TASK: In the rows from the line with "Click the Actions play icon" up to and including the line with "[x=132, y=50]", switch "Favorites" to "Bookmarks" and give those lines again with everything else unchanged. Leave the pictures out.

Screenshot and document pointing data:
--------
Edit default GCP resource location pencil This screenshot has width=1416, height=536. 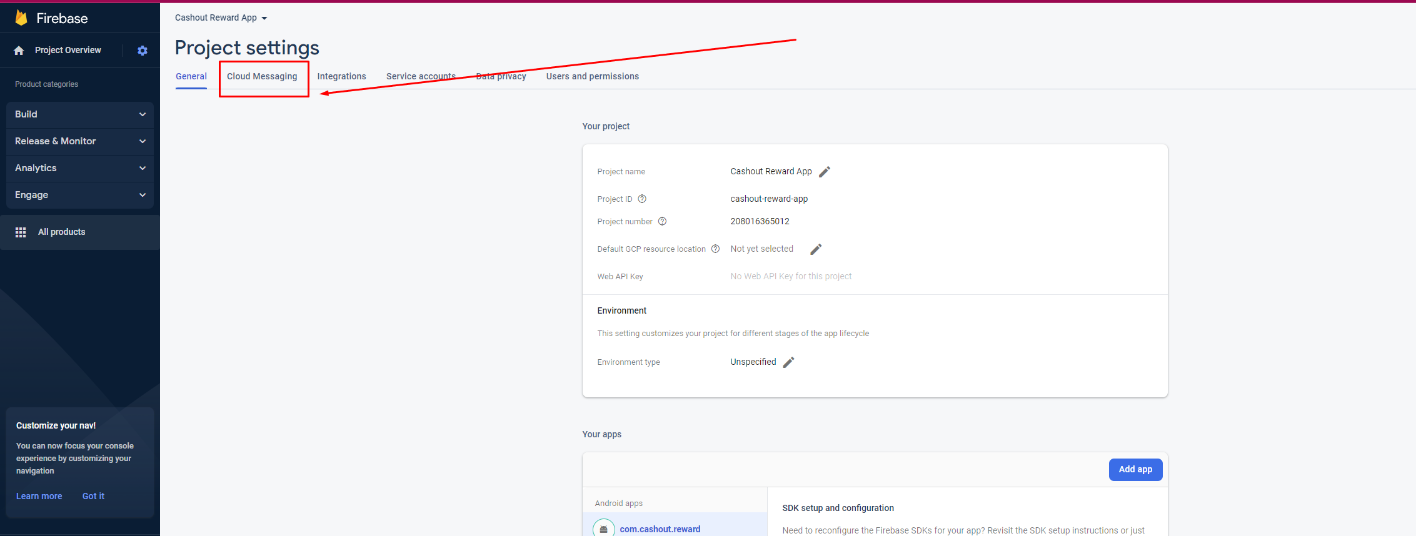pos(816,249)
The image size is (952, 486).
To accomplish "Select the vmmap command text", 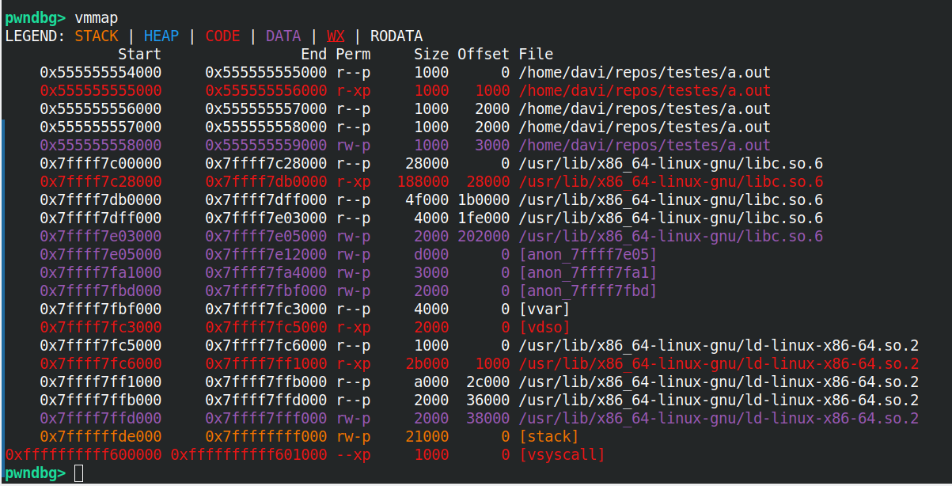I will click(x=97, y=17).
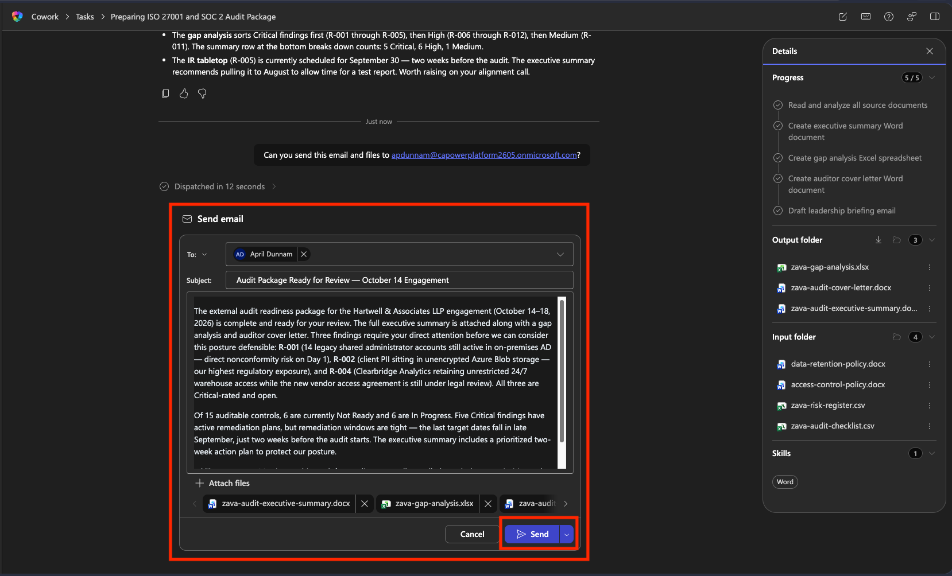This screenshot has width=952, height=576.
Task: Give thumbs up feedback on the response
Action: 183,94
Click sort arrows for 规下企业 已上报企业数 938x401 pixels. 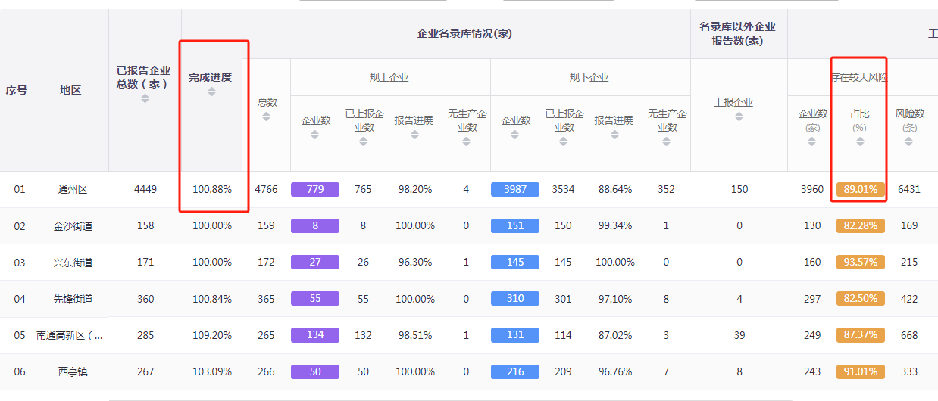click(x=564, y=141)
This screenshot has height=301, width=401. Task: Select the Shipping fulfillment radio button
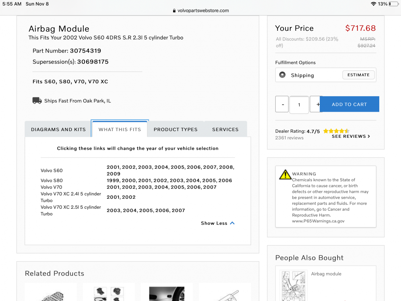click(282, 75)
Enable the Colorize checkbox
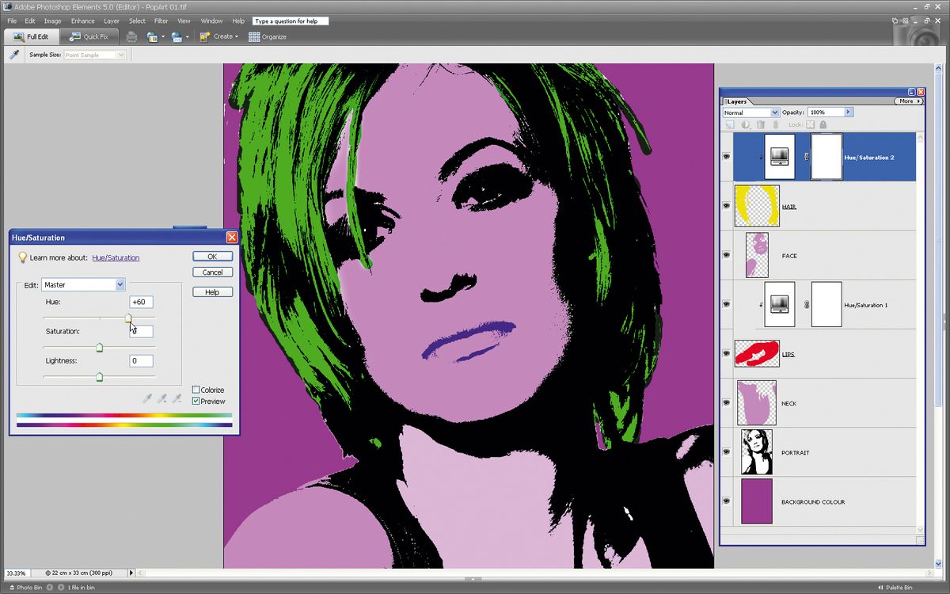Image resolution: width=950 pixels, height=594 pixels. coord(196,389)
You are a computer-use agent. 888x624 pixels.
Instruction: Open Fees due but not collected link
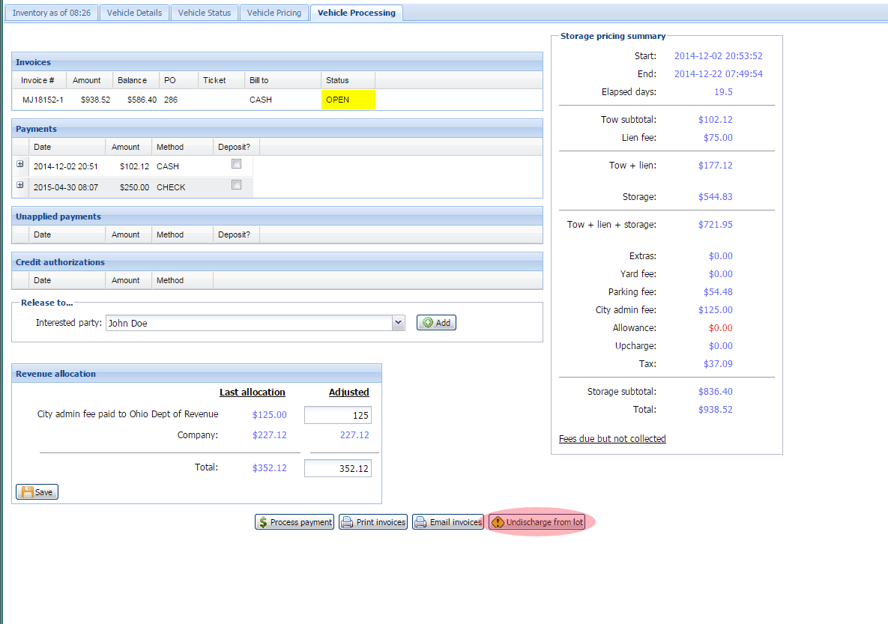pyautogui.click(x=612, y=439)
--------
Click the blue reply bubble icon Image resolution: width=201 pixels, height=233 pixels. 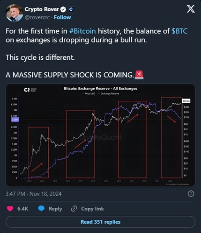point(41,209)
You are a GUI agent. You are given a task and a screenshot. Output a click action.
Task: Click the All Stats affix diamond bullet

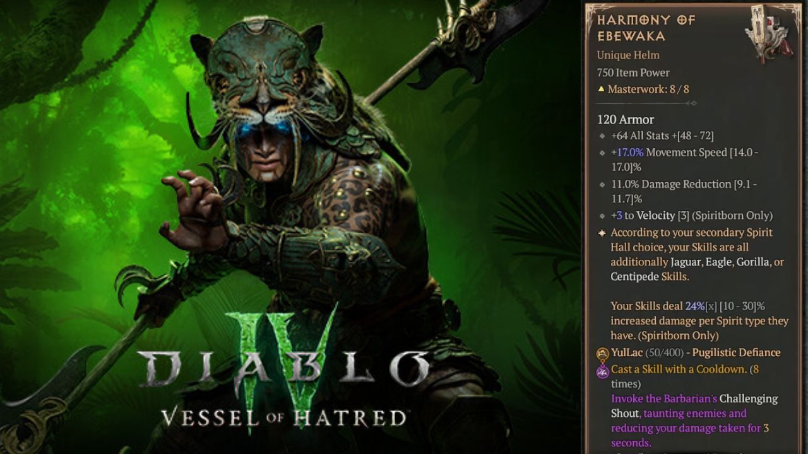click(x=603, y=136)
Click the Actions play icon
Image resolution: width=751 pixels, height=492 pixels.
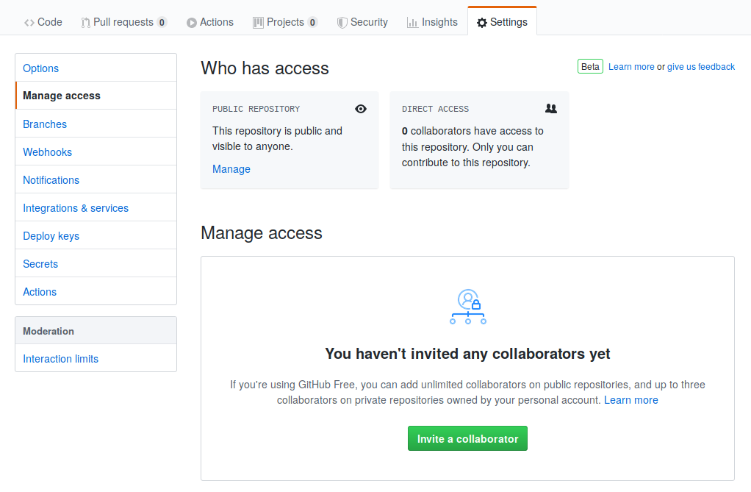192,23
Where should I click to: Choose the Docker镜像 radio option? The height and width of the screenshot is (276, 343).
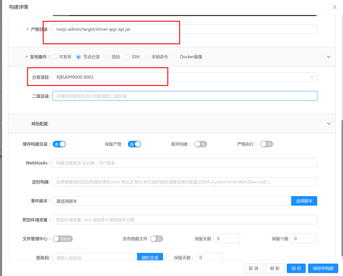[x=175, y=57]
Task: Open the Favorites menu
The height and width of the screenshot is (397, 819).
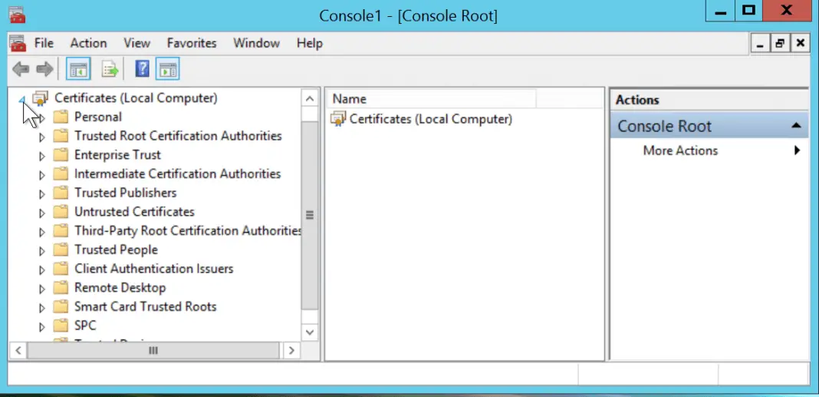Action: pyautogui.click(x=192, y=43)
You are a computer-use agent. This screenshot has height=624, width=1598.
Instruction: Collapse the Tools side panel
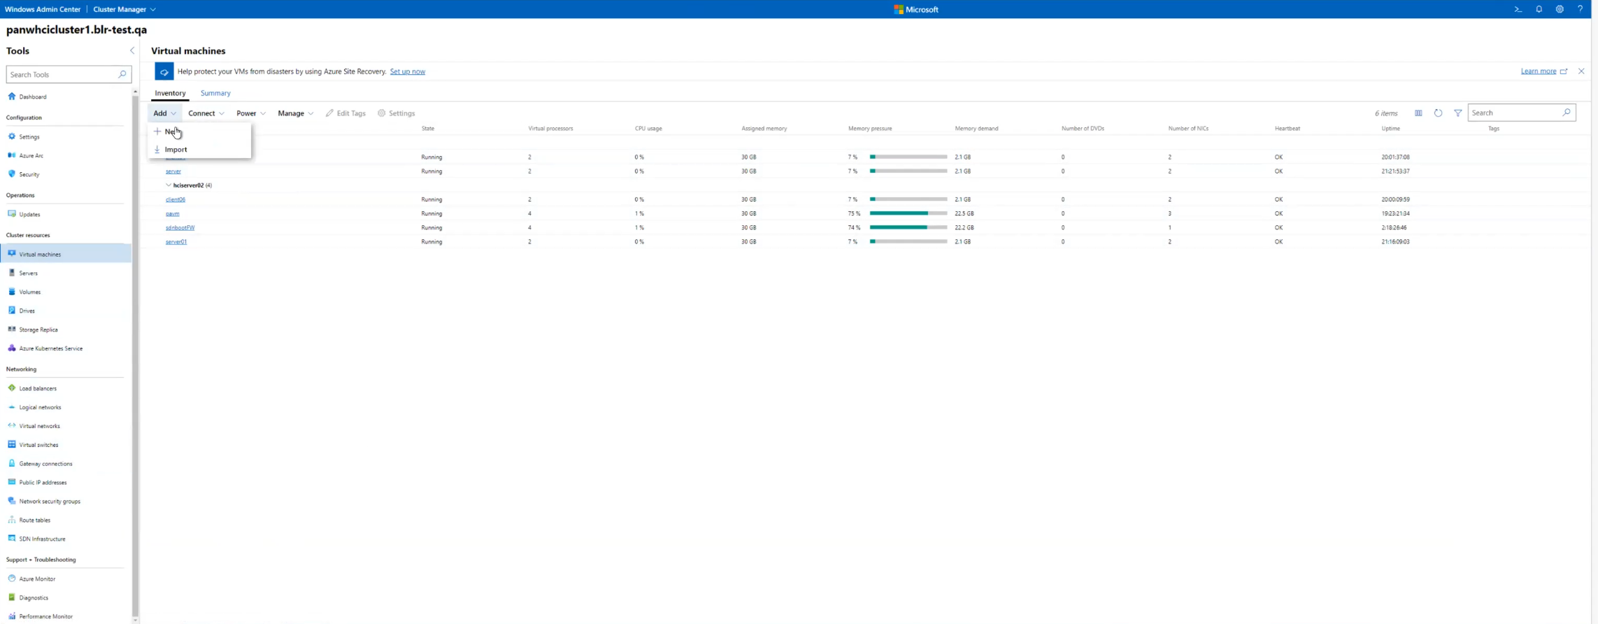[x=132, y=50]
--------
FULL ANSWER:
Click the Actions play icon
Image resolution: width=751 pixels, height=492 pixels.
192,23
Where should I click to: Choose the Docker镜像 radio option? The height and width of the screenshot is (276, 343).
[x=175, y=57]
Task: Open the Bookmarks menu
The height and width of the screenshot is (397, 819).
Action: pyautogui.click(x=192, y=43)
You are a computer-use agent. This screenshot has height=624, width=1598.
Instruction: Collapse the Tools side panel
[x=132, y=50]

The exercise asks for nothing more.